(PETUNJUK TUGAS)
1. Dalam teks tentang logisisme, siapa yang disebut sebagai penemu logisisme?
2. Susun baris-baris catatan menjadi daftar bernomor tanpa baris kosong, dimulai dari baris yang memuat "is (720, 540)." dan berhenti setelah baris yang memuat "legend-africa: Africa is". Jangan sertakan gambar dalam jawaban.

(TEKS DOKUMEN)
Logisisme, Formalisme dan Fiksionalisme dalam Matematika - Hardy Math

Wednesday, October 2, 2013

Logisisme, Formalisme dan Fiksionalisme dalam Matematika




Logisisme
Logisisme adalah desertasi bahwa matematika diturunkan menjadi logika,  oleh sebab itu tidak ada sama sekali bagian dari logika (Carnap 1931/1883, 41). Para ahli Logika berpendapat bahwa matematik dapat dikenal  a priori, tetapi mereka menyarankan bahwa pengetahuan matematika adalah hanya bagian dari pengetahuan logika secara umum, jadi secara analitis tidak membutuhkan kemampuan khusus tentang intuisi matematik. Dalam sudut pandang ini, logika adalah dasar-dasar yang benar dari matematika, dan semua pernyataan matematik memerlukan kebenaran logika.

Rudolf Carnap (1931) memperkenalkan desertasi para ahli logika yang terdiri dari dua bagian :
1. Konsep-konsep matematika dapat diturunkan dari konsep-konsep logika melalui definisi-definisi yang gamblang/jelas.
2. Teorema-teorema matematika dapat diturunkan dari aksioma-aksioma logika melalui  pengambilan kesimpulan murni.
Gottlob Frege adalah penemu logisisme. Dalam tulisannya Die Grundgesetze der Arithmetik (Basic Laws of Arithmetic) ia membangun aritmetika dari suatu sistem logika dengan prinsip pemahaman yang umum, yang disebut "Basic Law V" (untuk konsep F dan G, perluasan dari F sama dengan perluasan dari G jika dan hanya jika untuk semua obyek a, Fa jika dan hanya jika Ga), sebuah prinsip yang dapat diterima sebagai bagian dari logika.
Konstruksi Frege ini cacat. Russell menemukan bahwa Basic Law V tidak konsisten. (disebut dengan paradoks Russell).  Setelah Frege meninggalkan ahli-ahli program logikanya, diteruskan oleh Russell dan Whitehead  dengan menghubungkan paradoks  "lingkaran setan" tersebut dan kemudian membangun apa yang mereka sebut dengan jenis teori yang bercabang (ramified type theory) untuk menanganinya. Dalam sistem ini, mereka akhirnya mampu membangun banyak matematika modern, tetapi  bentuknya berubah dan kebanyakan kompleks (sebagai contoh, ada bilangan asli yang berbeda dalam setiap jenis, dan ada banyak jenis yang tak hingga). Mereka juga telah membuat beberapa kompromi untuk mengembangkan begitu banyak matematika, seperti "axiom of reducibility". Bahkan Russell mengatakan bahwa aksioma ini tidak benar-benar termasuk logika.

(CUPLIKAN CATATAN)
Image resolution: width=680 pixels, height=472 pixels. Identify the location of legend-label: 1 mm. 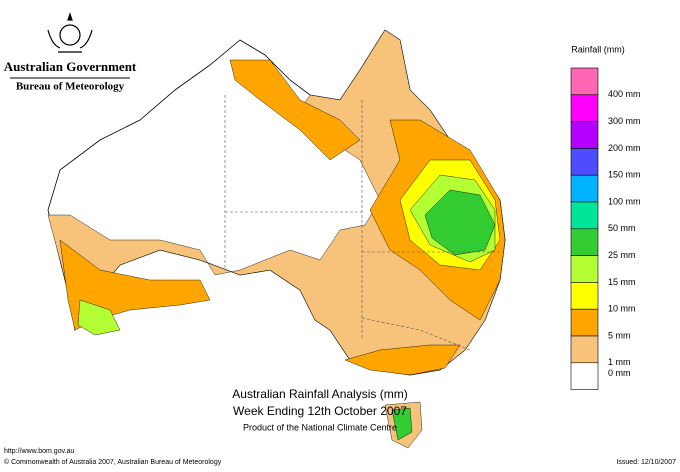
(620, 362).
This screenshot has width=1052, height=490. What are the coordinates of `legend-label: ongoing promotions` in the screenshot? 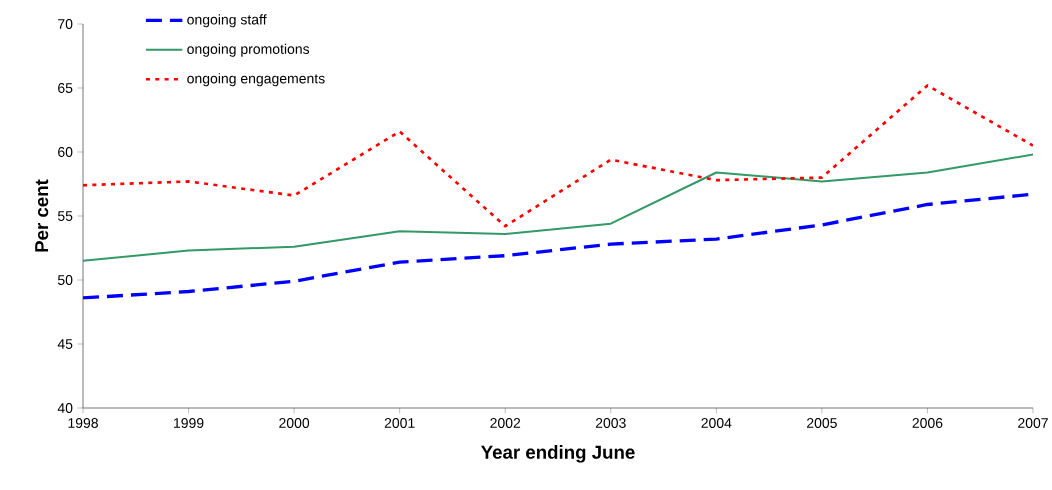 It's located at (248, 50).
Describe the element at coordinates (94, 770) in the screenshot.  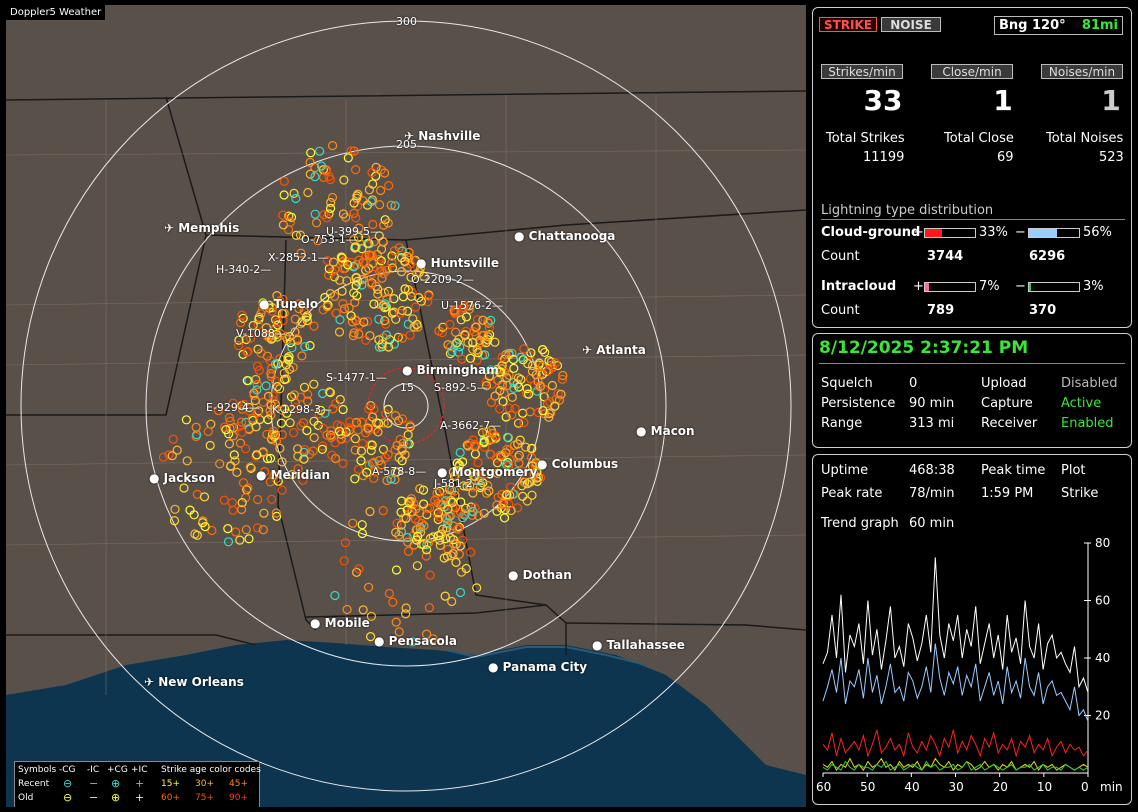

...

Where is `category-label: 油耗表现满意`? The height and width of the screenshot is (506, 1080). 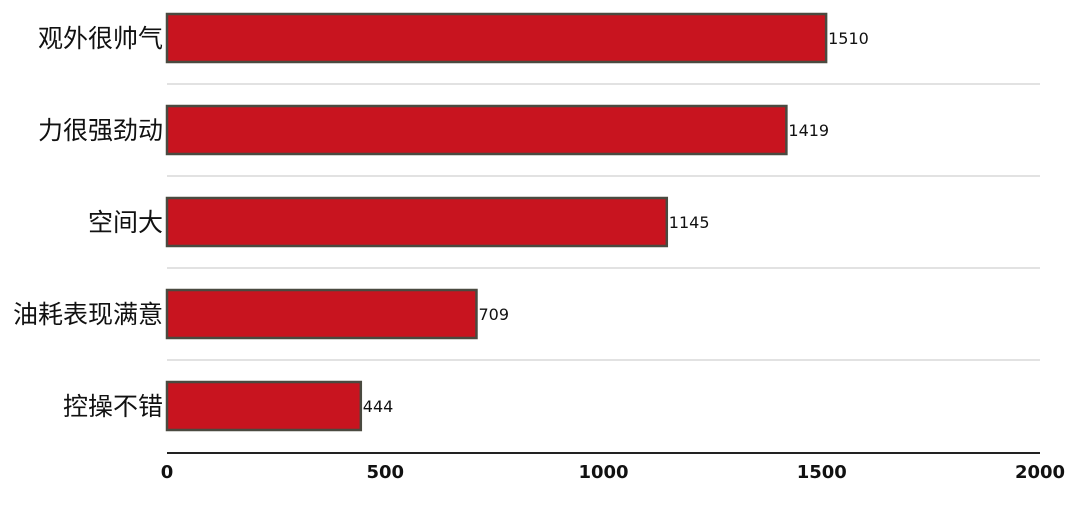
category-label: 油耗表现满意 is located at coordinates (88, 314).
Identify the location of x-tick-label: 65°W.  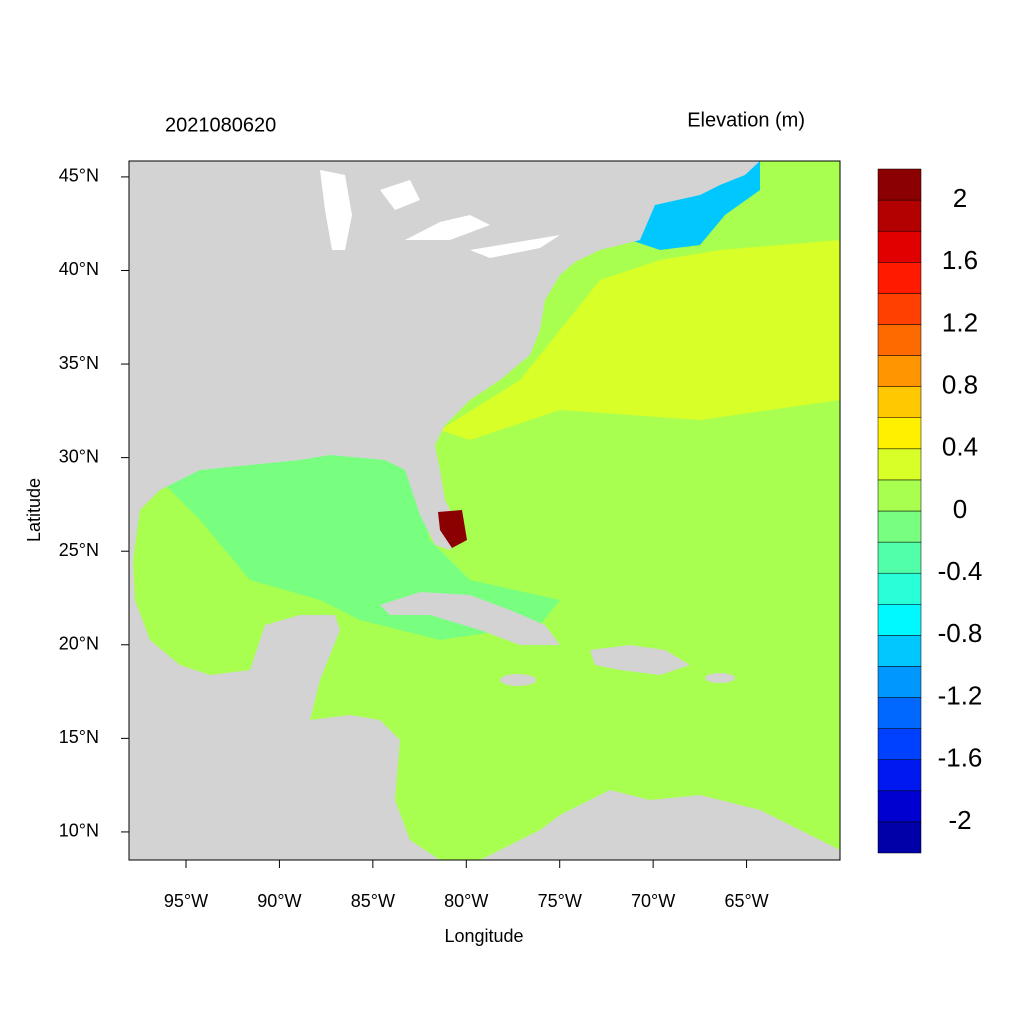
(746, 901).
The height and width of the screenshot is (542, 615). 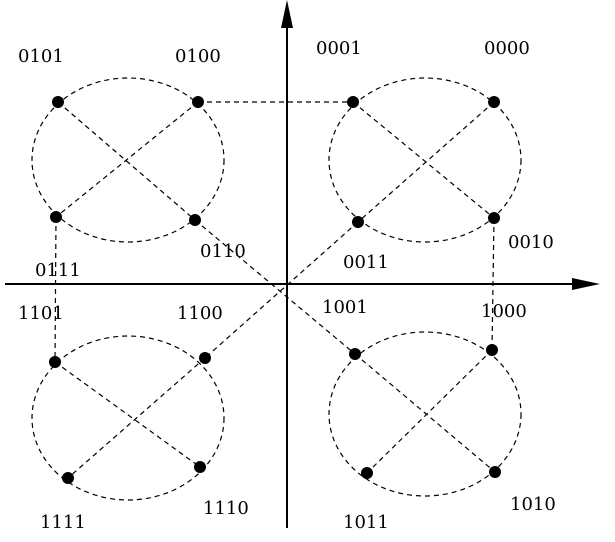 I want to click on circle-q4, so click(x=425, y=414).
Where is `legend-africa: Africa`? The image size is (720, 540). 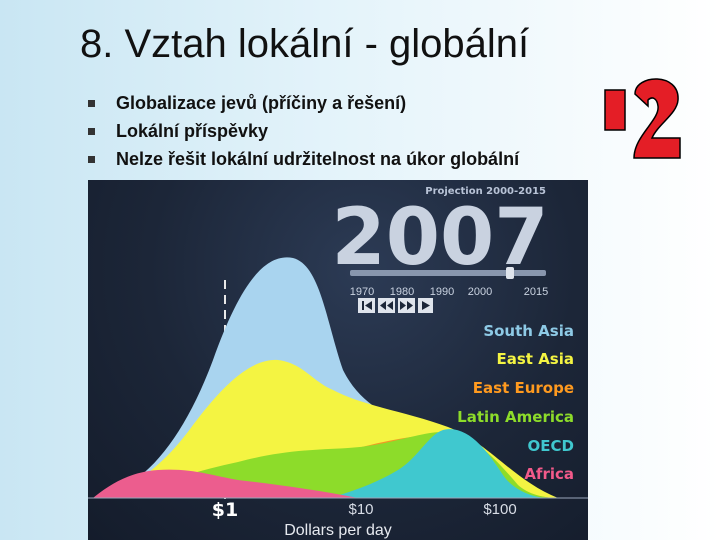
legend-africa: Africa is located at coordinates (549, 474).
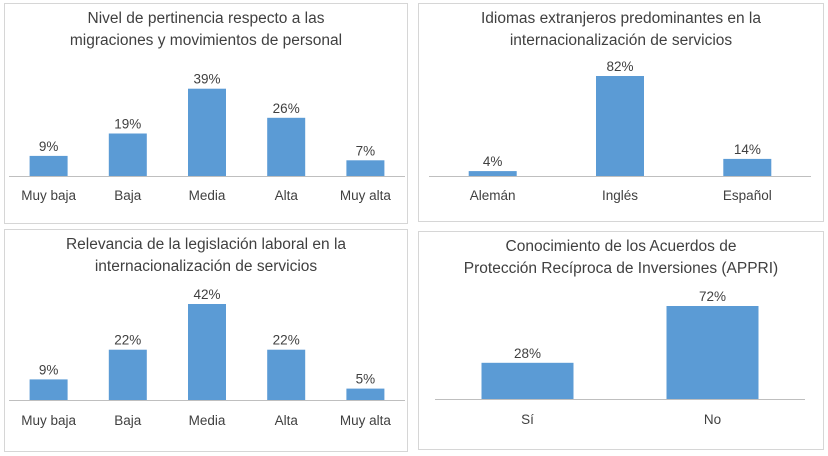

(JAWABAN TIAP TUGAS)
1. Gottlob Frege.

2.
1. Where is `legend-africa: Africa`? The image size is (720, 540). 
2. legend-africa: Africa is located at coordinates (549, 474).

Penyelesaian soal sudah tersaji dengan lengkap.